Um an die Früchte zu gelangen, haben wir in Abhängigkeit von der Spielerzahl drei bis fünf Bauern, dargestellt durch einfache Spielfiguren in bis zu vier Farben. Durch Einsetzrunden gelangen sie auf das Windrad. Dabei stelle ich einen Bauern auf ein Feld des Windrades und nehme mir die Frucht, die auf dem Plättchen abgebildet ist.
Um später an weitere Früchte zu gelangen, bewege ich einen meiner Bauern. Ich schaue, wie viele Bauern - eigene und fremde - auf seinem Plättchen stehen.
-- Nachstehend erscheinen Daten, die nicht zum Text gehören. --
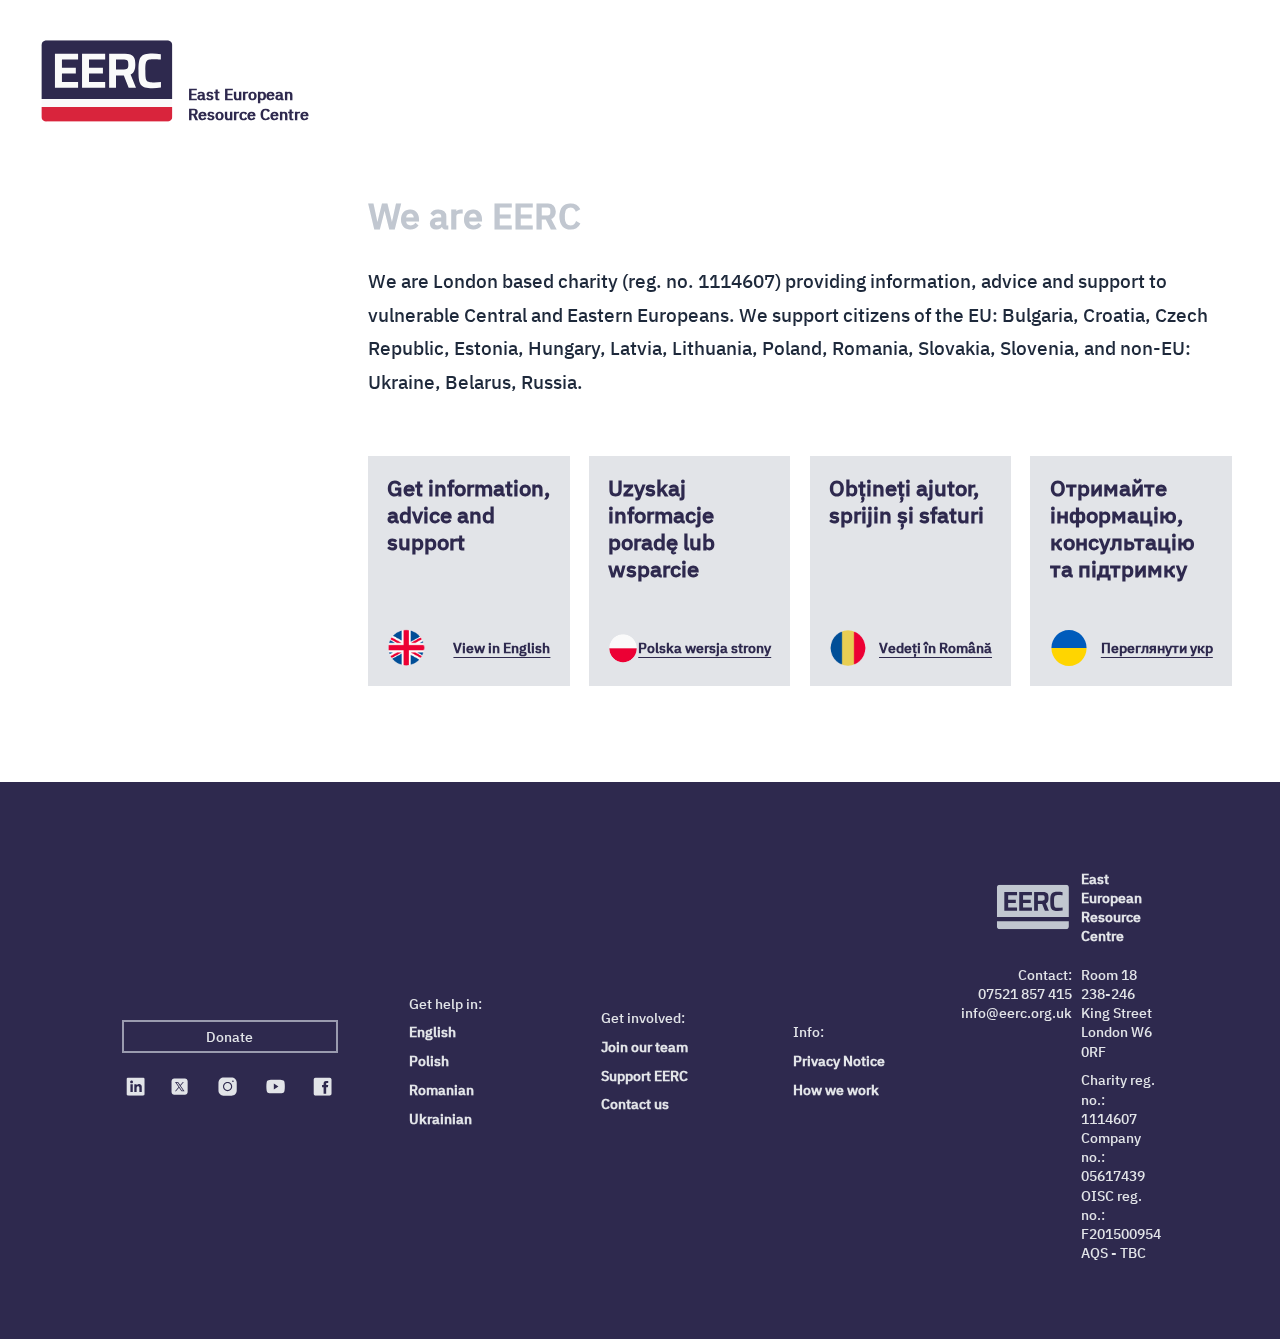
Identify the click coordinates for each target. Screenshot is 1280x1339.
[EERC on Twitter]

So viele Felder zieht der Bauer im Uhrzeigersinn auf dem Windrad weiter. Die Früchte, die ich bekomme, werden durch das Zielplättchen bestimmt; die Anzahl ergibt sich aus der dort befindlichen Zahl von Bauern. Immer wenn ich zusätzlich die horizontale Linie des Windrades überquere, bekomme ich noch einen Eselskarren. Zwei Mal im Spiel kann ich einen Ausnahmezug machen: Zum einen darf ich dann einen Doppelzug machen, zum anderen kann ein Bauer auf ein beliebiges Plättchen gestellt werden.
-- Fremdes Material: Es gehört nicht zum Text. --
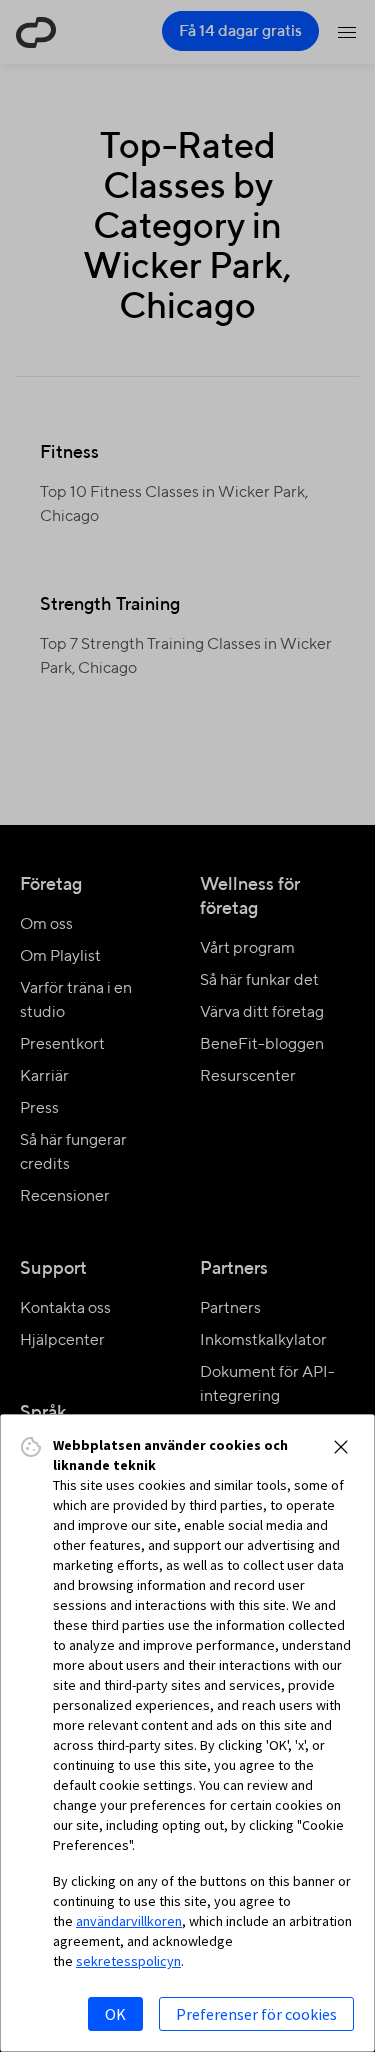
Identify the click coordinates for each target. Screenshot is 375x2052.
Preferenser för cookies (256, 2014)
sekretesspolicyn (128, 1961)
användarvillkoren (129, 1921)
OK (115, 2014)
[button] (341, 1447)
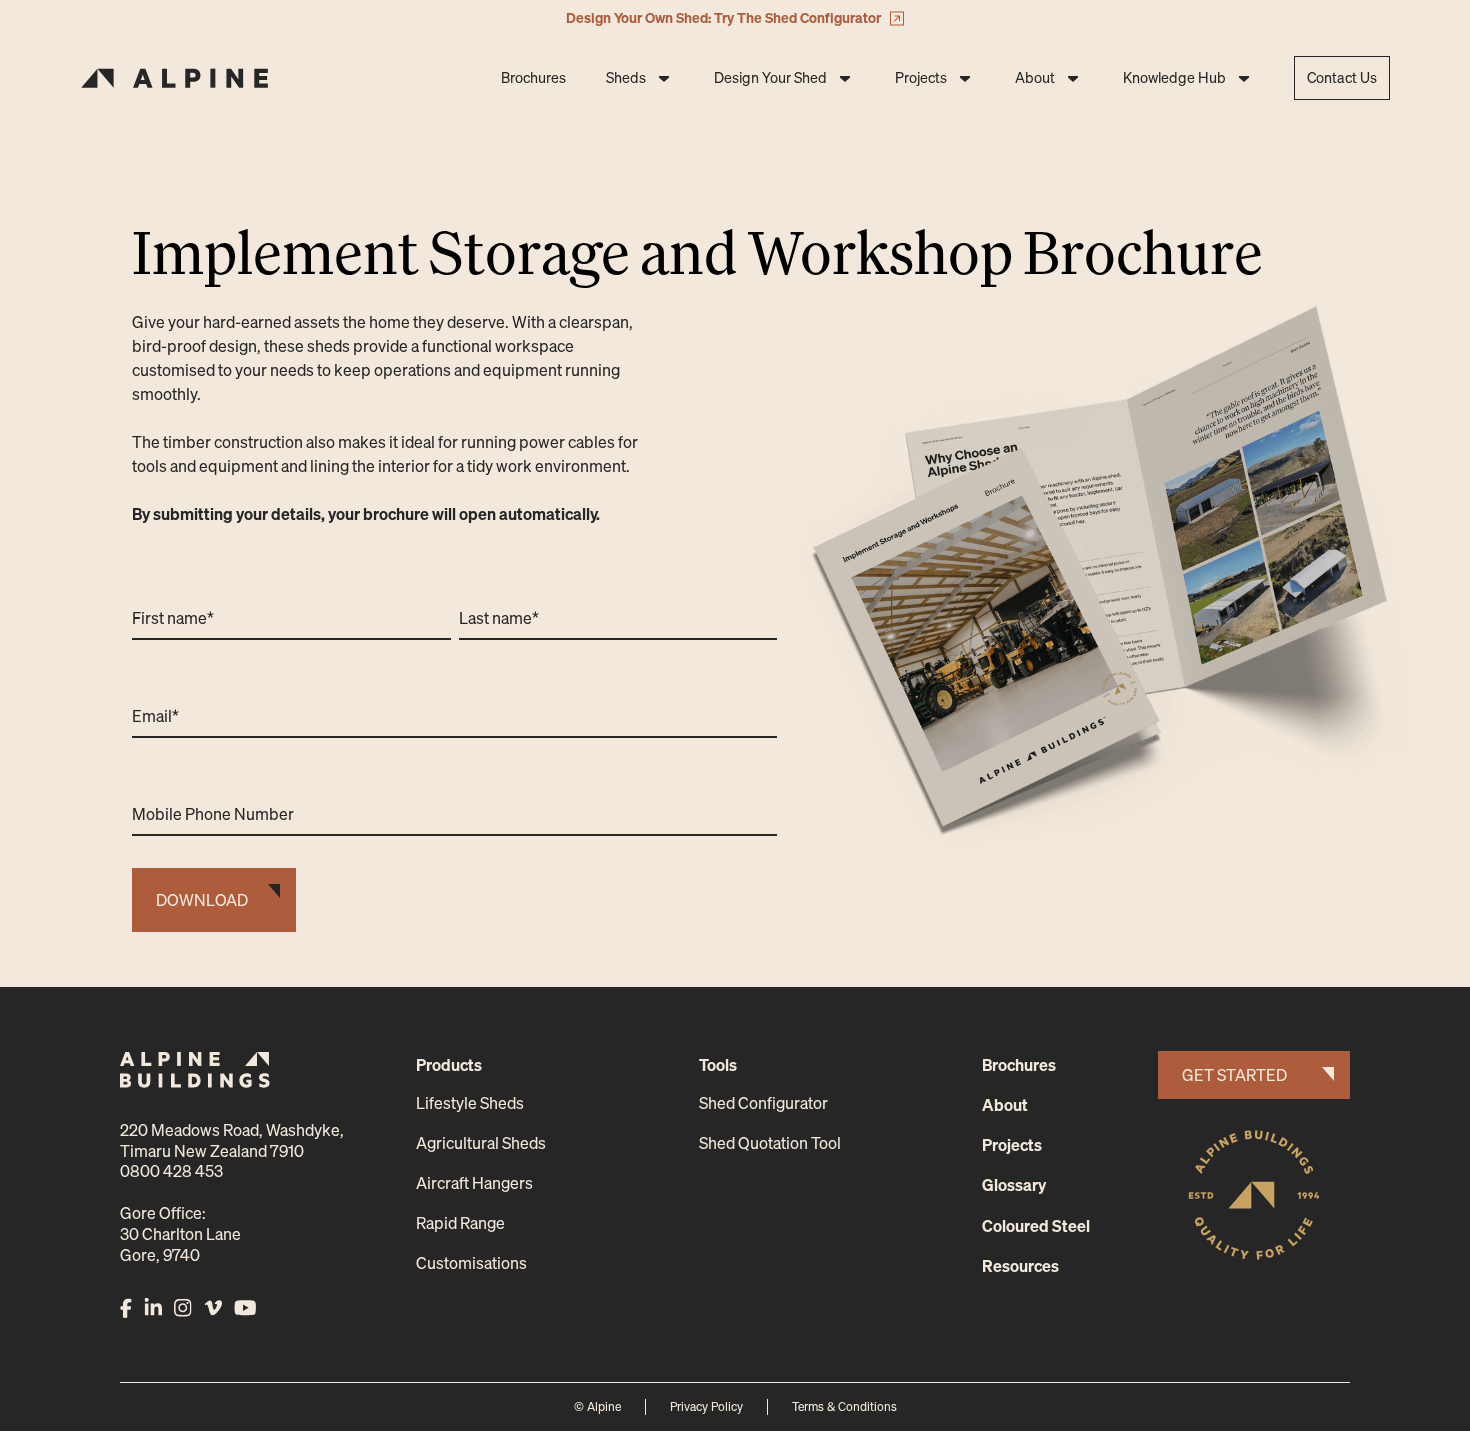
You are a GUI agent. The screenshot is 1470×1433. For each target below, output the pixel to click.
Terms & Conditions (844, 1406)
Nun haben wir Früchte, aber was machen wir damit? Mallorca ist in zehn Gemeinden unterteilt. Zu Beginn des Spiels wird in jede Gemeinde ein Stapel mit vier Früchteplättchen gestellt, von denen das oberste Plättchen aufgedeckt wird. Die Plättchen zeigen ein bis sechs Früchte. Außerdem erhält jede Gemeinde noch ein Fincaplättchen, das ein oder zwei Früchte zeigt.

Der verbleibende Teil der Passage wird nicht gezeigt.